§ Extract
# Another all motor vr6 build



## a/mRADO (Feb 1, 2015)

I was debating whether or not to start a build thread. But I thought it might help keep me focused and motivated. This project is taking way to long! I bought this car when I was 18 ( 31 now ) and after spending a ton of money with eip and having nothing but issues I decided to pull the motor and rebuild it. Yeah...that was 10yrs ago. Long story short Im building a mild all motor vr corrado. Here's what I'm working with. 

Motor 12v vr6
• Stock bottom end, balanced and rebuilt with all arp hardware. 
• gruven lw crank pulley 
• Mild ported head w/ ferrea +1mm valves, retainers and springs 
• TT288 cams
• SRI with 1.8t ait
• eip ported tb 
• s2 Metalworks header 
• mbs 3" exhaust
• tt cam chip for now 

Trans 02a
Fully rebuilt w/ quaife diff and 3.94's
Clutchnet red stage 3 clutch and pp
Reinforced clutch fork
O2j shift tower and box 
Diesel geek shifter

Car 92 non-sunroof 
Gutted the interior just front seats and dash 
Ac, ps and abs delete 
HR coilovers
Bfi darlin motor mounts


----------



## 2ohgti (Nov 8, 2004)

Do it! All motor VRs are so much fun. I miss having one.


----------



## HaydenVR6 (Jul 21, 2011)

Cool stuff!


----------



## UroTuning (Jul 18, 2012)

Some HUGE cams!! Ill subscribe! :thumbup::thumbup:opcorn:


----------



## a/mRADO (Feb 1, 2015)

I got some free time this weekend and was able to get the bottom end together.


----------



## HaydenVR6 (Jul 21, 2011)

Awesome stuff. 

What's the go with sump?


----------



## a/mRADO (Feb 1, 2015)

Thanks. I'm using a mkv R32 sump. It allows me to run a slightly shallower pan. So no more worry's about smashing it.


----------



## root beer (Jun 22, 2004)

Looks nice man:


----------



## Ld7w_VR (Apr 21, 2006)

in for the all motor vr :thumbup:opcorn:


----------



## root beer (Jun 22, 2004)

Will you drag race this car? Just noticed you're in MD.


----------



## a/mRADO (Feb 1, 2015)

Yes, I plan on it. I've been a lil busy and haven't had much time to work on it. Hoping to have it running by spring.


----------



## a/mRADO (Feb 1, 2015)

So I've been pretty busy lately but I've been able to slowly work on my head. I've decided to port it myself! It's my first time porting a head so hopefully it turns out ok. I bought a set of snap gauges so I can keep the ports as even as I can. So far so good. Not sure if I should finish the intake ports is 80grit or 120... Leaning towards 120. But this is what I've got so far.

§ Extracted material

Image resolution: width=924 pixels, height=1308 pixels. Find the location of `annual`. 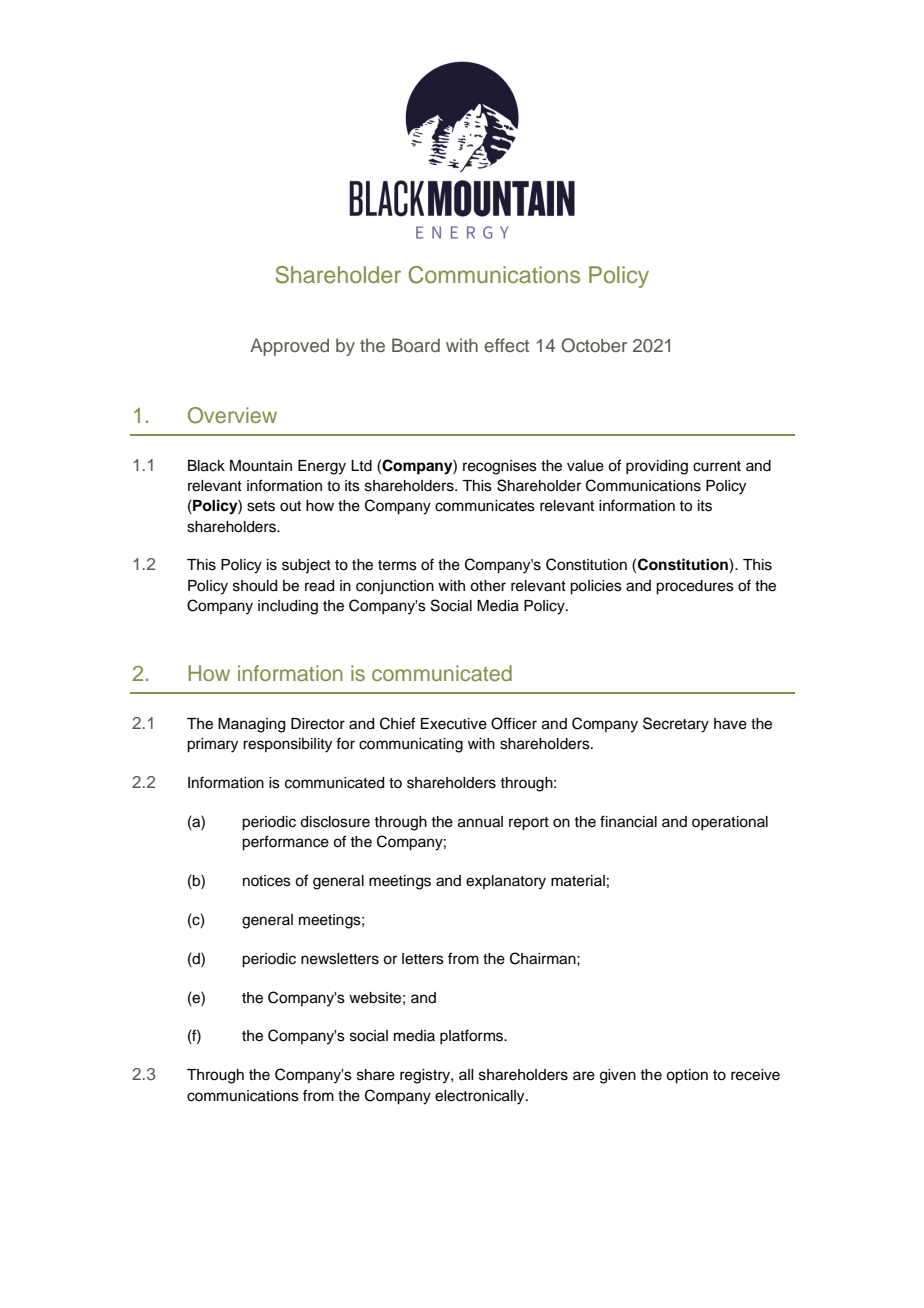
...
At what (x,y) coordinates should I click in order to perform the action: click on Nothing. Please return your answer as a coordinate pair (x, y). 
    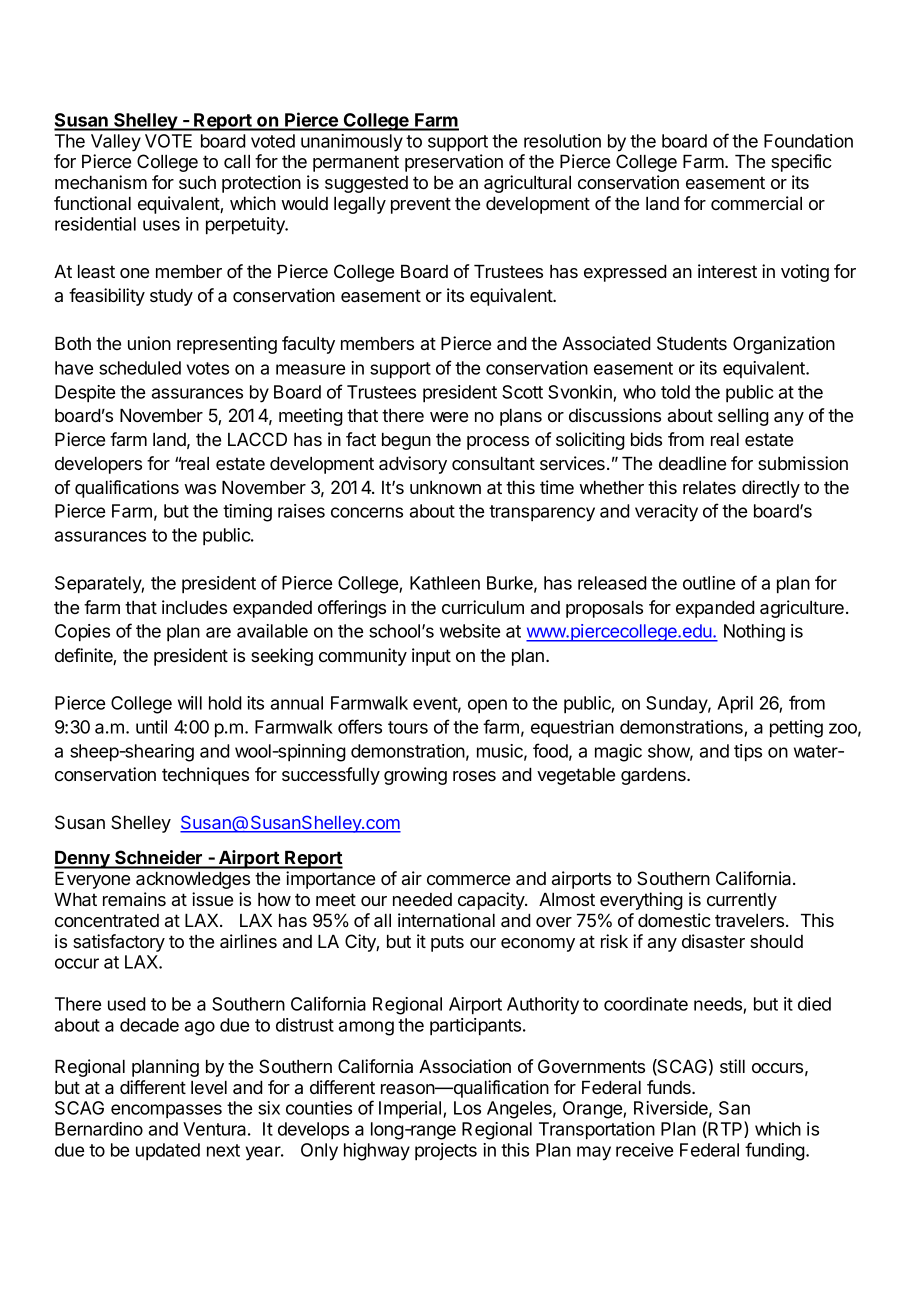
---
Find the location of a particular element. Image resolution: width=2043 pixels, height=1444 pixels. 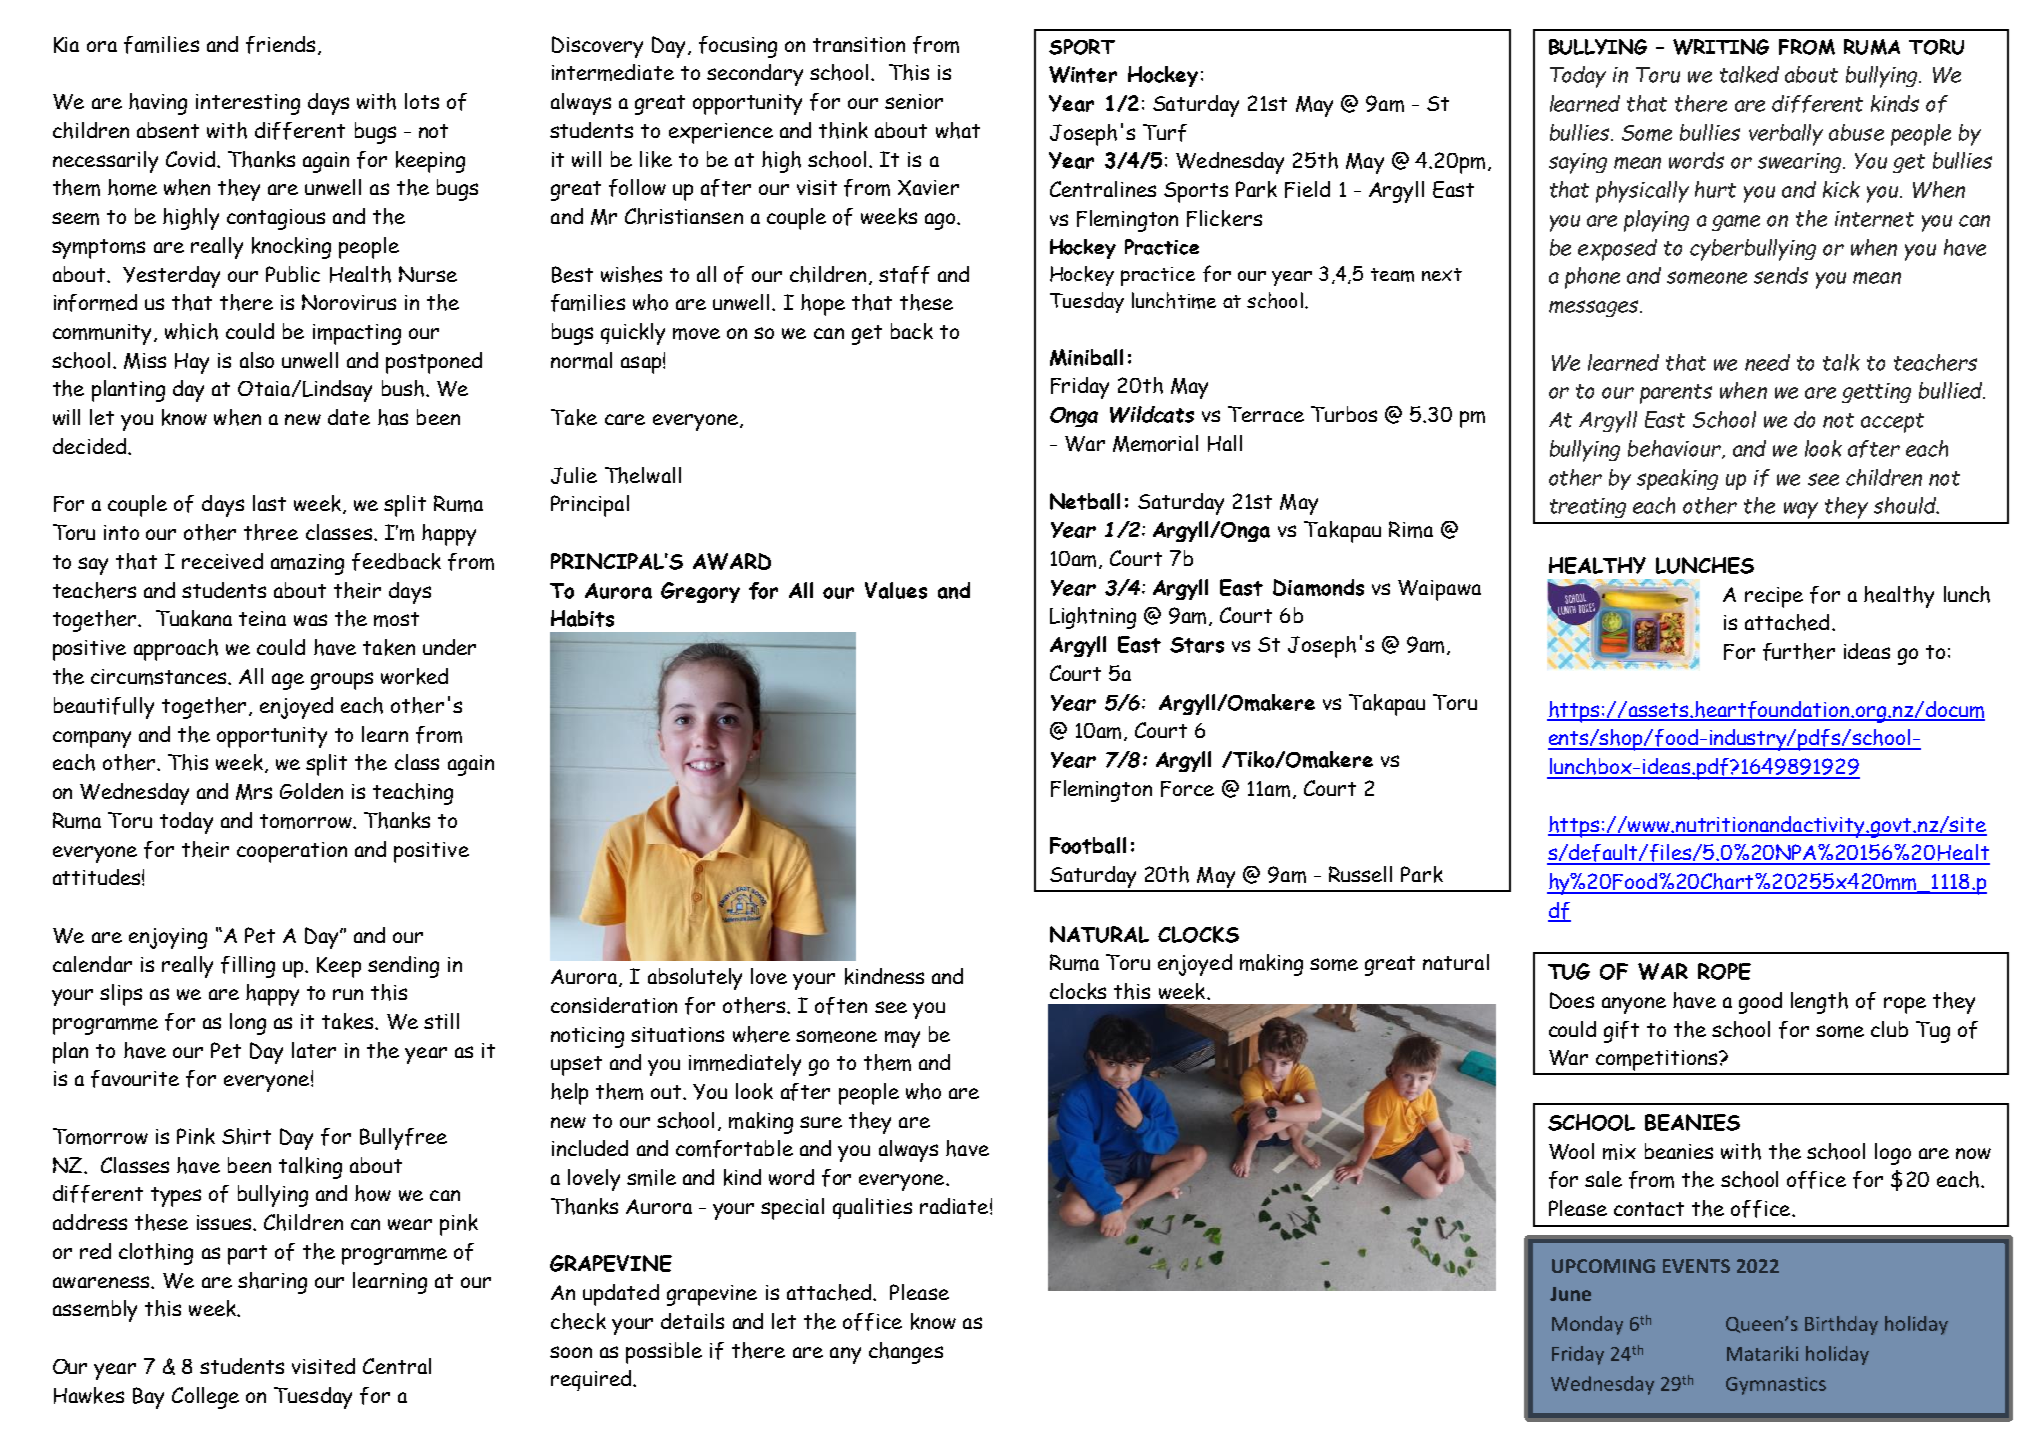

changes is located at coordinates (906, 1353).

§ Work instructions
**a.** According to the build thread, why did the builder switch to an R32 sump? Answer in one to three sentences.
**b.** Please reproduce the passage of the build thread starting at "Some HUGE cams!!" and ending at "bottom end together.".
The three listings are not needed for anything here.

§ Solutions by task
**a.** The builder is using a mkv R32 sump because it allows a slightly shallower pan to be run. That means there is no more worry about smashing the pan.

**b.**
Some HUGE cams!! Ill subscribe! :thumbup::thumbup:opcorn:


----------



## a/mRADO (Feb 1, 2015)

I got some free time this weekend and was able to get the bottom end together.